■ Directions: Look through the records below, and whenever a line contains "link", copy it.

══ Data listing ══

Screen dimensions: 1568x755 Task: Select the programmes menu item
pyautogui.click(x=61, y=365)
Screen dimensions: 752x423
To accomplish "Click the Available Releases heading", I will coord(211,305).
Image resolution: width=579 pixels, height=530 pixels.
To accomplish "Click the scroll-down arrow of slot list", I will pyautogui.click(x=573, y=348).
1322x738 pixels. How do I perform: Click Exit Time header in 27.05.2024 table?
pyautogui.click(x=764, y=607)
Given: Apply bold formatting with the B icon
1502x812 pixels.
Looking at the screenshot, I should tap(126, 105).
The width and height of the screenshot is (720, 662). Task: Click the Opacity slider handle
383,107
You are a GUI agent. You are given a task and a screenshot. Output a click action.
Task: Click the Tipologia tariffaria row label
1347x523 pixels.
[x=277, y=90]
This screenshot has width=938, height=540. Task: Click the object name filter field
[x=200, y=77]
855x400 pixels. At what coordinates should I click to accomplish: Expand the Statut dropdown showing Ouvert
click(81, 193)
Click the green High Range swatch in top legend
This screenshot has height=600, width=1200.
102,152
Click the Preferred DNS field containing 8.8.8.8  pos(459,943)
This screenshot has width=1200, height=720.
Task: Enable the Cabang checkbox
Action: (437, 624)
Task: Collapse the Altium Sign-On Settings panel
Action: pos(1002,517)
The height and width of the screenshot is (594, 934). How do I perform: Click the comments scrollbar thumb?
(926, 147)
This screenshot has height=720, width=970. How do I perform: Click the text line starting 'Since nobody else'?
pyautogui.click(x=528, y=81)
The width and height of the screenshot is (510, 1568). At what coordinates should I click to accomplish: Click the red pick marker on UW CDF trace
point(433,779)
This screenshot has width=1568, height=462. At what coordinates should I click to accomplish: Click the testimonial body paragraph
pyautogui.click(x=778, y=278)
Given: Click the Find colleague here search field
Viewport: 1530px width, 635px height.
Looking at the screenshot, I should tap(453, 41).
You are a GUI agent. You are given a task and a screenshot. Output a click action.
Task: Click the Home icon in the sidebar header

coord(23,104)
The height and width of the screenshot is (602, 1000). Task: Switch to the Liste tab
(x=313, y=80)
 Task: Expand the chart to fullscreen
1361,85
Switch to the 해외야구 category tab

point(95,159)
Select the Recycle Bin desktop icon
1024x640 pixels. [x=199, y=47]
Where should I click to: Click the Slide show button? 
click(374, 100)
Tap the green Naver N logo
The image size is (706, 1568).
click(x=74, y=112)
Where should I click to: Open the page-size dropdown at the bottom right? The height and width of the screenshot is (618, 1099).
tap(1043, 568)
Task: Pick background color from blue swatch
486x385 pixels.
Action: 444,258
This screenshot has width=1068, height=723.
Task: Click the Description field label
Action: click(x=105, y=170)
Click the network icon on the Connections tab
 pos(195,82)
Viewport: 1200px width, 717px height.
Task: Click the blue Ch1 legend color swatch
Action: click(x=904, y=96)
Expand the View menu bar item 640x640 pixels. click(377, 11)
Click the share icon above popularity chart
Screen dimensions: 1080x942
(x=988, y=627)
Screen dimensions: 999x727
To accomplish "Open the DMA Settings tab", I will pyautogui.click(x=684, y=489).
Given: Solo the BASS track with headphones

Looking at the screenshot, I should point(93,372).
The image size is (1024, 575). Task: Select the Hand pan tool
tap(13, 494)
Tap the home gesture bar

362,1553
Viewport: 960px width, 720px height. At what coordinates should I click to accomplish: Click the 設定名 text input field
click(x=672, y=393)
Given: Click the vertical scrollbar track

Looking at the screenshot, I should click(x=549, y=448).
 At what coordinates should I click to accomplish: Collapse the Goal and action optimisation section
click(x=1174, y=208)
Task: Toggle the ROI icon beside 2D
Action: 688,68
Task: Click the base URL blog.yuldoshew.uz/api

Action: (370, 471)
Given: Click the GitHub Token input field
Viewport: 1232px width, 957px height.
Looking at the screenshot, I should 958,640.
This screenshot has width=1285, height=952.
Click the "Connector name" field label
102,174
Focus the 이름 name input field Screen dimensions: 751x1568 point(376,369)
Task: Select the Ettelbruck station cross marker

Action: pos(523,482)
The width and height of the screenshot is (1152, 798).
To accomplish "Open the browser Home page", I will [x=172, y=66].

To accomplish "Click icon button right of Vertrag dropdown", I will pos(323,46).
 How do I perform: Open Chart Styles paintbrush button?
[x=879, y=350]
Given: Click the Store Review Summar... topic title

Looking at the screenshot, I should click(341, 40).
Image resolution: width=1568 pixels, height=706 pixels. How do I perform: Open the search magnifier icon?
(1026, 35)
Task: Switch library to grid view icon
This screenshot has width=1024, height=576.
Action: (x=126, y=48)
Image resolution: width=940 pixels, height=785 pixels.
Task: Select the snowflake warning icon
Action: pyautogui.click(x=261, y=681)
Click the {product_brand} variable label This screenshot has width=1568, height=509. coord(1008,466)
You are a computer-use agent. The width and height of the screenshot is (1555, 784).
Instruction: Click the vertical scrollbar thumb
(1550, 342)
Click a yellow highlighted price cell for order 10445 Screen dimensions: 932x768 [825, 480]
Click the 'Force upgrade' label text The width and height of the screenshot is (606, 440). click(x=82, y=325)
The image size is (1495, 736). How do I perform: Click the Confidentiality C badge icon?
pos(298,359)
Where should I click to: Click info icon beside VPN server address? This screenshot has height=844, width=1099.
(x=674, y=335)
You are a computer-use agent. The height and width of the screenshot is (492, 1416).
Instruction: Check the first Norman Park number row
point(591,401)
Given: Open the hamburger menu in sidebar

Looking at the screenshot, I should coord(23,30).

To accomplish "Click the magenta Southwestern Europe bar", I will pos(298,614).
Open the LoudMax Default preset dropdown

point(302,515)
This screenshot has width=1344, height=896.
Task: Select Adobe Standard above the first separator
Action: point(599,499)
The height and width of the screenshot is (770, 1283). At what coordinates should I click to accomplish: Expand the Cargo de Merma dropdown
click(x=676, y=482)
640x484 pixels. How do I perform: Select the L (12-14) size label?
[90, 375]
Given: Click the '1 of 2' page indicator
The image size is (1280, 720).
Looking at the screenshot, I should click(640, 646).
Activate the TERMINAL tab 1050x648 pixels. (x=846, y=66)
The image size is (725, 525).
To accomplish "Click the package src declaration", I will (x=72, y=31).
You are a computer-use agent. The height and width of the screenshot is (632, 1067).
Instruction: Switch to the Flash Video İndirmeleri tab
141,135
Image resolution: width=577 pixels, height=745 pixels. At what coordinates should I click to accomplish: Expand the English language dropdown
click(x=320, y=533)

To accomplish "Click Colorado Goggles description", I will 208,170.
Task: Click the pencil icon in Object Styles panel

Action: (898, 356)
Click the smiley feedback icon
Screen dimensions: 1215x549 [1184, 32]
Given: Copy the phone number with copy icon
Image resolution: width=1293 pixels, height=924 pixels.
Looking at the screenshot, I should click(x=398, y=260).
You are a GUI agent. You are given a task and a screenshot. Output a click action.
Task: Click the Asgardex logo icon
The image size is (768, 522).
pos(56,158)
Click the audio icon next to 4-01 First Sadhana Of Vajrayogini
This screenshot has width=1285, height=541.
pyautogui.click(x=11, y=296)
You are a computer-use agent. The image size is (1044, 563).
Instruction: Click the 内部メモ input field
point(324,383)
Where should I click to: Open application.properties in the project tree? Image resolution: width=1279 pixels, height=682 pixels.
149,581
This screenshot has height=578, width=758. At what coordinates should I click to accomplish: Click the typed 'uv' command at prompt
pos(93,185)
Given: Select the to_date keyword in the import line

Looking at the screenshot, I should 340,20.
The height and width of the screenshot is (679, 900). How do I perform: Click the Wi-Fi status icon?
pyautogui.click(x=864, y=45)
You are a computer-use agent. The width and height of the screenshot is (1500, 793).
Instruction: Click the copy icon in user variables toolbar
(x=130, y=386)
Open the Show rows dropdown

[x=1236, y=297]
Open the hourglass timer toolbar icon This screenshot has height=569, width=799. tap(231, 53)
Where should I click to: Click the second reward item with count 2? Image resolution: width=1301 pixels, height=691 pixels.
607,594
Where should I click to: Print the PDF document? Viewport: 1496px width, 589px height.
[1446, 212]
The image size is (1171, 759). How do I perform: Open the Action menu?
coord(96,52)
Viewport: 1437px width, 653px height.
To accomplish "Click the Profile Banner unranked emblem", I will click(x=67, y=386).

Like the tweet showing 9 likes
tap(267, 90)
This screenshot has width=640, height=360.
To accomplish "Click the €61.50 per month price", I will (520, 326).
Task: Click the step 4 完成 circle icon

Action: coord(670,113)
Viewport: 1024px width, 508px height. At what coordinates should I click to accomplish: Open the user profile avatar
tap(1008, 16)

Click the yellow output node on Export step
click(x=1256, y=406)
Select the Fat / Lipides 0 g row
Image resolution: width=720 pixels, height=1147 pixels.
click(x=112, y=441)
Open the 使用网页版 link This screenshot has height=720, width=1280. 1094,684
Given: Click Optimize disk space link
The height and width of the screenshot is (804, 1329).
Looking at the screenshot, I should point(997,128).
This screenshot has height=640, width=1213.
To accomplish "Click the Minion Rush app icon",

═══

■ Reply:
Open the 使用网页版 link This screenshot has height=720, width=1280. 1094,684
Given: Click Optimize disk space link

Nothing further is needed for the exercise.